— TÂCHES —
**a.** Reproduisez à l'identique les lignes de données, en partant de celle qui contient « Given: Select the number 26 in college name » et en allant jusqu'à la dernière d'entre elles, les deux bornes comprises. Ne reprenez pas les images dans votre réponse.
**b.** Poursuivez le texte sur le critérium cycliste de Singapour à partir de l'endroit où il s'arrête.

Mais quel crédit accorder à ces résultats ? S’agit-il de vraies courses ou d’impeccables parades ?

 

Une occasion en or pour les coureurs

« Je suis un grand fan de F1 ! Je regarde le GP à la télévision mais j’ai déjà aussi piloté dessus avec ma console. C’est la première chose que j’ai faite quand j’ai su que nous allions rouler ici. », confiait Mark Cavendish à nos confrères de L’Equipe en marge de l’évènement de Singapour, à propos du circuit automobile partiellement emprunté par la course. Cet enthousiasme non feint traduit parfaitement l’état d’esprit des coureurs à l’égard de l’opportunité offerte par le « Tour de France Prudential Singapour Criterium ». Largement cantonnés au continent européen durant la saison, les cyclistes présents dans la cité-état insulaire ont sauté sur l’occasion pour élargir leur horizon touristique.

ASO – Pauline Ballet

Voyage tous frais payés, hébergement de grand standing et visites de la ville ont notamment encouragé moultes stars du peloton à partir courir à l’autre bout du monde en plein mois d’octobre. Ainsi, le critérium de Singapour n’était presque qu’un prétexte à un séjour aussi confortable que dépaysant, tout comme le critérium de Saitama, où les coureurs prennent plaisir à découvrir le territoire japonais et la culture nipponne en bénéficiant de conditions similaires.

— DONNÉES FOURNIES —
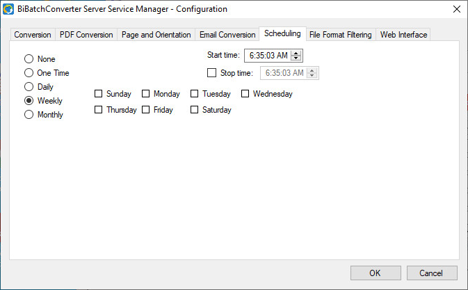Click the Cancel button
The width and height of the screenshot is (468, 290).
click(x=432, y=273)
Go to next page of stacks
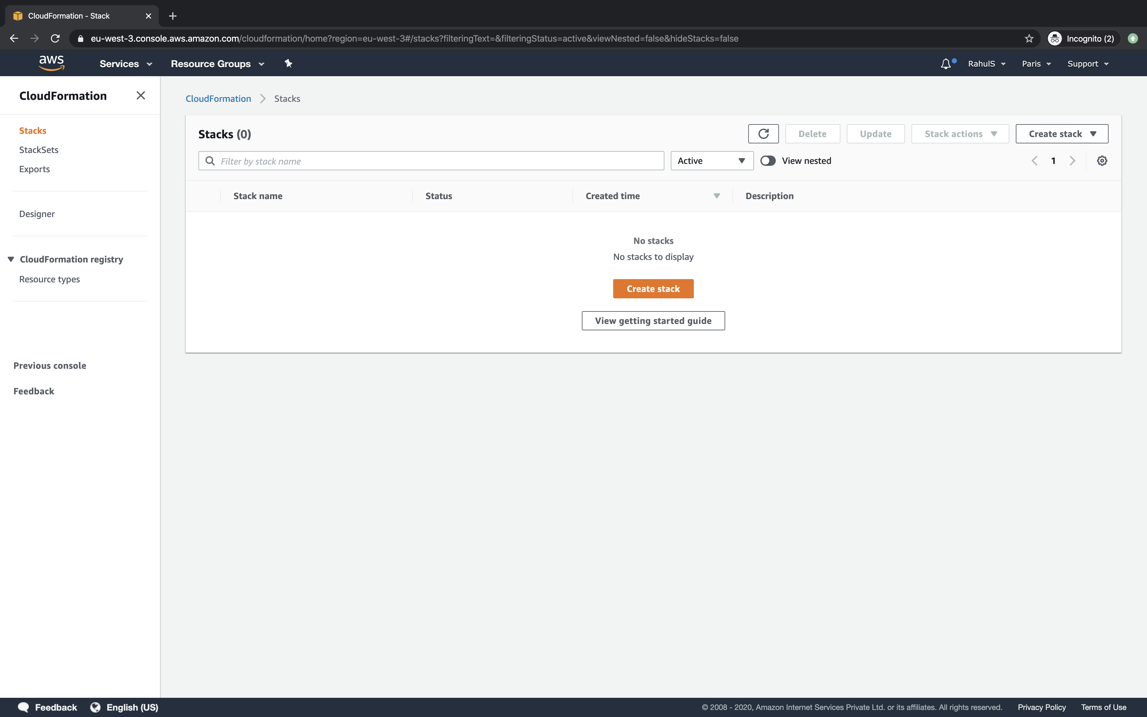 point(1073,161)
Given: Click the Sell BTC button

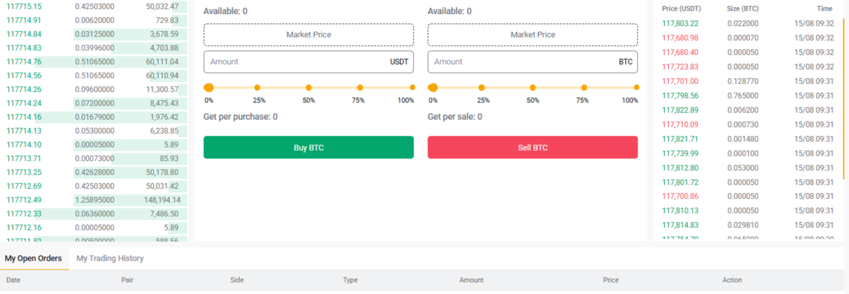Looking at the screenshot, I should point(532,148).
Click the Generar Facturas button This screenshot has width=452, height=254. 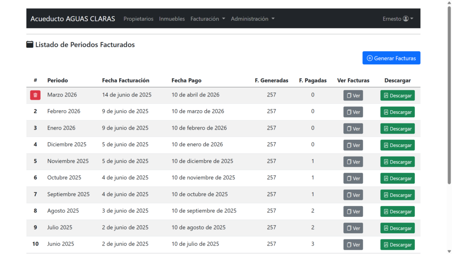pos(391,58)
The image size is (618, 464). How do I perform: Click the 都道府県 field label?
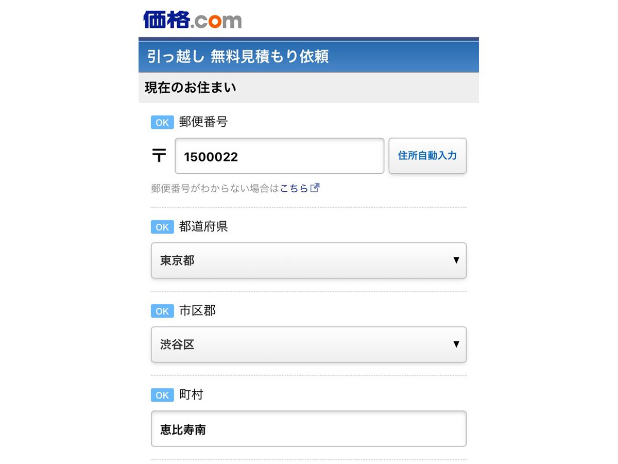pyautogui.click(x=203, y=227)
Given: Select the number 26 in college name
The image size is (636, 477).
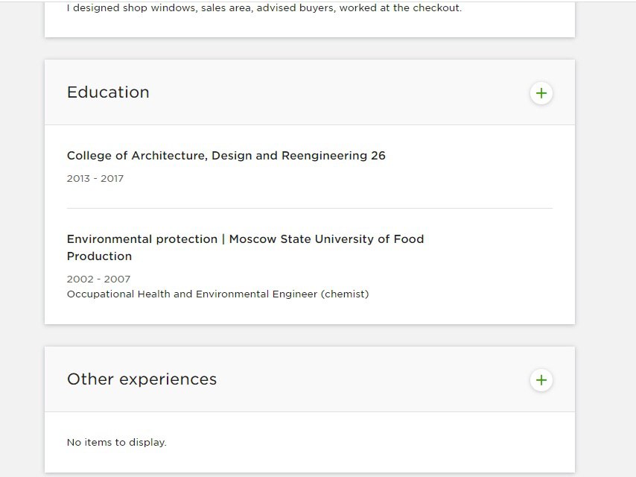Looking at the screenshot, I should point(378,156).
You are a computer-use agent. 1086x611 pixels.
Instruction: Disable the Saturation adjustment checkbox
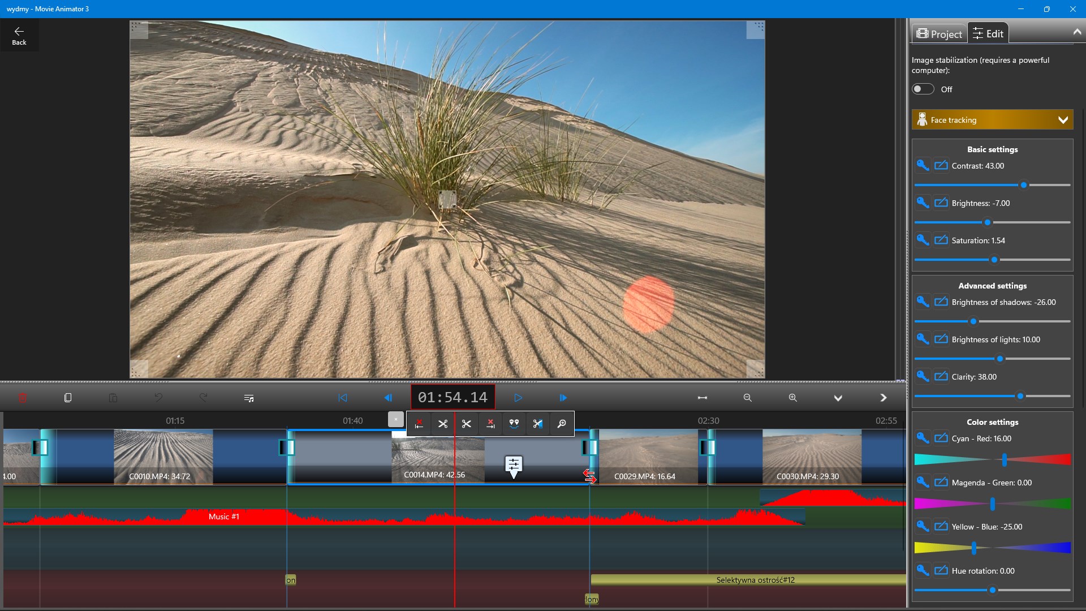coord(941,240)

— RÉPONSES PAR TÂCHE —
**a.**
Given: Select the number 26 in college name
The image size is (636, 477).
Looking at the screenshot, I should point(378,156).
You are a computer-use agent. 1086x611 pixels.
Instruction: Disable the Saturation adjustment checkbox
coord(941,240)

**b.**
En outre, si ces courses sont dépourvues de tout point UCI ou de primes de victoires, les coureurs sont payés pour y participer. S’il est impossible de connaître le montant exact des cachets versés par les critériums du Tour de France, celui de Lisieux fournit un indicateur à cet égard en prévoyant un budget avoisinant les 110 000 euros, majoritairement destiné à financer son plateau. A ce propos, le quotidien belge Le Soir évoque au conditionnel des chiffres à quatre 0 pour la saison 2019, soit 50 000 euros pour Julian Alaphilippe. Dès lors, le voyage à l’autre bout du monde réviserait logiquement ces exigences à la hausse.

Une course intense en mode « Tour de France » pour un vainqueur choisi

Si le long voyage n’est pas de tout repos, la course n’est pas non plus une sinécure ! Tout d’abord, il s’agit de s’accommoder au climat local, particulièrement chaud et humide à Singapour. Celui-ci tend d’ailleurs à décourager la population d’utiliser le vélo comme moyen de locomotion, tant les sensations suscitées par l’effort sont incommodantes. Alors, pour les coureurs du Tour de France, il a bien fallu mouiller le maillot !

ASO – Pauline Ballet

Ceux-ci ont d’ailleurs pris très au sérieux leur rôle d’ambassadeur, en offrant à la foule un engagement digne du nom du critérium. En avalant les 57 kilomètres du parcours à une vitesse moyenne de 43 km/h, Vingegaard et consorts n’ont pas fait semblant de pédaler. Et si cette allure n’a rien d’époustouflant, eu égard de la durée de course et de la platitude du parcours, elle reste louable compte-tenu de l’état de forme des coureurs et de l’effectif réduit des équipes (4 coureurs). Et si un coureur asiatique parti en chasse-patate derrière l’échappée triomphante de Mas, Froome, Nibali, Vingegaard et Geschke n’est jamais parvenu à la rattraper, c’est certainement parce qu’il n’en avait pas la possibilité physique. L’effort des protagonistes n’était donc pas feint.

En revanche, le dénouement relevait davantage du théâtre que de la compétition. Les cinq champions définitivement envolés, bien aidés par la passivité du peloton, il leur restait à se distribuer les rôles. Ainsi, lorsque le maillot jaune a contré une timide attaque de Vincenzo Nibali, l’italien ne s’est pas évertué à prendre sa poursuite. De même, Enric Mas a gentiment indiqué à Christopher Froome d’un geste de la main qu’il pouvait aller seul rejoindre le « requin de Messine » pour lui disputer la deuxième marche du podium. Un maillot jaune consacré et deux légendes honorées, la carte postale était parfaite !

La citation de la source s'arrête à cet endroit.